Personne n'a jamais douté de la possibilité, pour le LKP, de jouer sur les deux tableaux, mais tout indique, après un mois de bras de fer, que la manière forte est désormais privilégiée. La nécessité de maintenir un rapport de force favorable incite le collectif à privilégier les moyens coercitifs. Premiers visés, les commerçants qui refusent de se plier aux ordres de fermeture.

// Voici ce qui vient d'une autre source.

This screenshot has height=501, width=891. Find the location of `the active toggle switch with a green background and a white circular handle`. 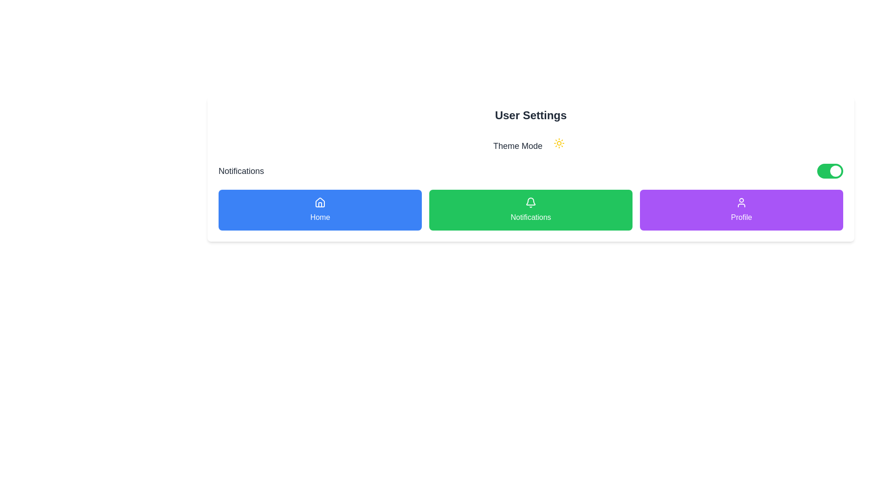

the active toggle switch with a green background and a white circular handle is located at coordinates (830, 171).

Rideau baissé ou pillage organisé
"Les hommes du LKP procèdent toujours de la même manière, témoigne l'un d'eux sous le couvert de l'anonymat. Ils viennent à plusieurs et expliquent que, si on ne boucle pas, ça sera ouvert à tout le monde ; bref, c'est rideau baissé ou pillage organisé." Et gare à ceux qui résistent ou affichent publiquement leur désaccord. À Sainte-Anne, station balnéaire proche de Pointe-à-Pitre, le gérant d'un magasin de photos s'est fait rosser par les gros bras du collectif pour avoir refusé d'obéir à leurs injonctions. Puis, ça a été au tour des entreprises de la zone industrielle de recevoir ce genre de visites dissuasives. Parallèlement, le LKP a opéré un glissement d'ordre dialectique, la dimension communautaire semblant prendre le pas sur la revendication sociale. Ce faisant, il joue sur du velours. Les propos aberrants tenus sur Canal+ par Alain Huyghues-Despointes, un vieux béké martiniquais hostile au métissage par souci de "préserver" sa race, risquent de lui valoir une condamnation pour incitation à la haine raciale, mais le mal est fait : les Antillais sont tentés d'en conclure que, décidément, rien ne changera jamais sous le soleil. Par ailleurs, l'absence de toute référence à la crise guadeloupéenne au cours de la prestation télévisée de Nicolas Sarkozy a également choqué une population qui garde une certaine nostalgie de l'intérêt que lui portait Jacques Chirac. Et les accusations de double langage portées contre Yves Jégo, qui se serait engagé sur les fameux 200 euros (ce qu'il dément) avant de regagner Paris, trouvent ici des oreilles attentives. "Autour de la table des négociations, vous avez des Guadeloupéens d'origines africaine et indienne qui revendiquent face à l'État et au patronat, qui sont à 99 % des personnes dites blanches. [...] Il faudra qu'une frange de ce patronat qui a toujours pensé que la compétence était blanche finisse par admettre que nous ne sommes plus dans l'ex-Afrique du Sud", avertissait le week-end dernier, dans le quotidien France-Antilles, une spécialiste des conflits sociaux insulaires, Patricia Braflan-Trobo.